**LISTING:**
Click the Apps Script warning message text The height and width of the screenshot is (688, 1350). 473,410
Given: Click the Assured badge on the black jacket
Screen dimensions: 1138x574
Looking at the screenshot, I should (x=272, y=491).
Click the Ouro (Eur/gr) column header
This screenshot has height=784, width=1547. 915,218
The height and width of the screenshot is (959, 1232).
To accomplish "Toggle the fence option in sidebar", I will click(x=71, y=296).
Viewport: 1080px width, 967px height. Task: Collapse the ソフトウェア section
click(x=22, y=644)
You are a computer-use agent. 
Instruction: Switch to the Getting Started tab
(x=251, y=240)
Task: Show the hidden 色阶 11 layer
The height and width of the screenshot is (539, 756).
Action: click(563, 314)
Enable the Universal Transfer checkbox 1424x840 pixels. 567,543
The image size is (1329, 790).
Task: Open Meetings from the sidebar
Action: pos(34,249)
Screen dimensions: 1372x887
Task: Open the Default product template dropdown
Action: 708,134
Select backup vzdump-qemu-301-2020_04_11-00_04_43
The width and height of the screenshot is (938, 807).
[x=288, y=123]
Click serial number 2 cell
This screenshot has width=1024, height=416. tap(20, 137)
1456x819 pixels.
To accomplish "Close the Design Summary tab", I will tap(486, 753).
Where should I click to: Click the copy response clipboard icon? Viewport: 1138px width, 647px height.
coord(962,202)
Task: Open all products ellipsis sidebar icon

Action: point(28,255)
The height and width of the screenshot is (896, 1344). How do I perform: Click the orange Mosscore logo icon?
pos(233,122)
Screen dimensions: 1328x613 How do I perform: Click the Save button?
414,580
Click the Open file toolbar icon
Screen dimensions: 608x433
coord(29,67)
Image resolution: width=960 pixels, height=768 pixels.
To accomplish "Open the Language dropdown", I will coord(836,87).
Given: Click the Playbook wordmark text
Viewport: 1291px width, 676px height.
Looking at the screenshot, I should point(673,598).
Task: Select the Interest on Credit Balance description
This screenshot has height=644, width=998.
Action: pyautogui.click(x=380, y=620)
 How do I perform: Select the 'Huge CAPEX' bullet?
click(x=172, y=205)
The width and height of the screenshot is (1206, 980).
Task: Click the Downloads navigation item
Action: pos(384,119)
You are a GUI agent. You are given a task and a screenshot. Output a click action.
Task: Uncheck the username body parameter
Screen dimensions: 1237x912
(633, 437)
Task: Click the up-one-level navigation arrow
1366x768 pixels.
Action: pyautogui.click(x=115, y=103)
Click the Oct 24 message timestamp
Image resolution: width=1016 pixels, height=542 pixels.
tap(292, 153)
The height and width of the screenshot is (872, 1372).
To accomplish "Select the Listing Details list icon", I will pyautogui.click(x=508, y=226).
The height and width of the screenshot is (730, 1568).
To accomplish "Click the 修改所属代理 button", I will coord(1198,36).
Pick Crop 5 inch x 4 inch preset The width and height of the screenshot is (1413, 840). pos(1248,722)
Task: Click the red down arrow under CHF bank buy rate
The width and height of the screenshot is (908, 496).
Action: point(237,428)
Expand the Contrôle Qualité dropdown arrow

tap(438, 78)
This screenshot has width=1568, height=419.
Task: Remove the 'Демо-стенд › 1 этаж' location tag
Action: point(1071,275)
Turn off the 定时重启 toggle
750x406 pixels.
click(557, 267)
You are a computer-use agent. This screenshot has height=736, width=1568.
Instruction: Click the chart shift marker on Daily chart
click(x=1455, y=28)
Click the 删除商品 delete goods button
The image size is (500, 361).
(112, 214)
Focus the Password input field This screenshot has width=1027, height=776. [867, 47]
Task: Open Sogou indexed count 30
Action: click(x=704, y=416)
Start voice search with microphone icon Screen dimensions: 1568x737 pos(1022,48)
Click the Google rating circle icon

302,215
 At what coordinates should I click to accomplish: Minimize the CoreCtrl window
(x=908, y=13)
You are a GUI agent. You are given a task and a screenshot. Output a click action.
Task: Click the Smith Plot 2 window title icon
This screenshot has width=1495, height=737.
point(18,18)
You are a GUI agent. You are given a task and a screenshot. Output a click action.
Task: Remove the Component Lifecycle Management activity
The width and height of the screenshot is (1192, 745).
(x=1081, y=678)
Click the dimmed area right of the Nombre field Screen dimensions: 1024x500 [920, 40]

**EXERCISE:**
Reproduce verbatim the entries from the line with "Given: Click the Playbook wordmark text" to the line with "Pick Crop 5", inclusive of both.

**FINISHED ANSWER:**
Given: Click the Playbook wordmark text
Viewport: 1291px width, 676px height.
Looking at the screenshot, I should point(673,598).
Task: Select the Interest on Credit Balance description
This screenshot has height=644, width=998.
Action: pyautogui.click(x=380, y=620)
 How do I perform: Select the 'Huge CAPEX' bullet?
click(x=172, y=205)
The width and height of the screenshot is (1206, 980).
Task: Click the Downloads navigation item
Action: pos(384,119)
You are a GUI agent. You are given a task and a screenshot. Output a click action.
Task: Uncheck the username body parameter
Screen dimensions: 1237x912
(633, 437)
Task: Click the up-one-level navigation arrow
1366x768 pixels.
Action: pyautogui.click(x=115, y=103)
Click the Oct 24 message timestamp
Image resolution: width=1016 pixels, height=542 pixels.
tap(292, 153)
The height and width of the screenshot is (872, 1372).
To accomplish "Select the Listing Details list icon", I will pyautogui.click(x=508, y=226).
The height and width of the screenshot is (730, 1568).
To accomplish "Click the 修改所属代理 button", I will coord(1198,36).
Pick Crop 5 inch x 4 inch preset The width and height of the screenshot is (1413, 840). pos(1248,722)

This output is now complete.